Personal info
- Born: August 3, 1953 Philadelphia, Pennsylvania, U.S.
- Died: June 12, 2001 (aged 47) Rolling Hills, California, U.S.

Best statistics
- Height: 5 ft 9 in (1.75 m)
- Weight: 220 lb (100 kg)

Professional (Pro) career
- Best win: Mr. America; 1979;

= Ray Mentzer =

American bodybuilder (1953–2001)

Raymond Harry “Ray” Mentzer (August 3, 1953 – June 12, 2001) was an American IFBB professional bodybuilder who won the 1976 Junior Mr. America, 1978 IFBB Mr. USA and the 1979 Mr. America competition. Ray's brother, Mike Mentzer, won the rival IFBB Mr. America in 1976 during Mentzer's Junior title.

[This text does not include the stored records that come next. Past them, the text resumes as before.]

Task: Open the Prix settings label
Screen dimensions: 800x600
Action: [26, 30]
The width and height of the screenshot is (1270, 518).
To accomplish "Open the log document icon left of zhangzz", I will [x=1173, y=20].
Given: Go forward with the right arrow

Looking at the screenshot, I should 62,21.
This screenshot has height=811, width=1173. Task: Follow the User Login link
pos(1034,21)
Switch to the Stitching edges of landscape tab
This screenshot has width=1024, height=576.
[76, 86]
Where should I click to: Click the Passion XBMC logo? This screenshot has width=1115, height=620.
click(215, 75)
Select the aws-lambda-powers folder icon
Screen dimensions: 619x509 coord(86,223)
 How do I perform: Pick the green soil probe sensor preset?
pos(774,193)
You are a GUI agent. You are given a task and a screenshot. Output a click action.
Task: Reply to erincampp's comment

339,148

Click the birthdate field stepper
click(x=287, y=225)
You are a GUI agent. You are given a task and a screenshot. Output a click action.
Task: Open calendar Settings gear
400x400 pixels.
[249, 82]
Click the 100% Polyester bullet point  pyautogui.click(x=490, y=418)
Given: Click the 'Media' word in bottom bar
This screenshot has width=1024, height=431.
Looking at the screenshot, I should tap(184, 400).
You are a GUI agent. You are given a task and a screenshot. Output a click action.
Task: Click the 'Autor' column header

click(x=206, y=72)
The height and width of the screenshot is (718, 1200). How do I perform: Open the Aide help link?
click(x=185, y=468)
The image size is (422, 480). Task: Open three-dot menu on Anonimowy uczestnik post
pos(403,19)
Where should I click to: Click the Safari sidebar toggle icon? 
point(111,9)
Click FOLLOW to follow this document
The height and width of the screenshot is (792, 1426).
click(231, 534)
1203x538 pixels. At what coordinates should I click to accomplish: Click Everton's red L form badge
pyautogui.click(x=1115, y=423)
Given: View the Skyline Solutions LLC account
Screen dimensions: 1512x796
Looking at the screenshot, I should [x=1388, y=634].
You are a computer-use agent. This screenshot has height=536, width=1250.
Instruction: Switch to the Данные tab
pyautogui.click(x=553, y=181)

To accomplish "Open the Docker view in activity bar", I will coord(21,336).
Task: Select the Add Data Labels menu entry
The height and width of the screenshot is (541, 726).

Mentzer was a proponent of heavy duty training along with Mike and although retiring from competition in 1982, carried on training to the heavy duty high-intensity training principles. In 1983, he flew to Florida in order to be trained by Arthur Jones. At a bodyweight of a then unthinkable 250 plus pounds, Mentzer added even more muscle within a month, to 260 but leaner. At one time, training for just six weeks to prove the invalidity of the Bulgarian system, Mentzer squatted 902 lb for 2 repetitions.

Mentzer died from kidney failure, a complication resulting from Berger's disease, aged 47 in Rolling Hills, California. He had been on dialysis due to kidney failure for years. Mentzer died just two days after discovering his brother Mike Mentzer's body in the same apartment due to heart failure. They had filmed a bodybuilding documentary the day before Mike Mentzer's death.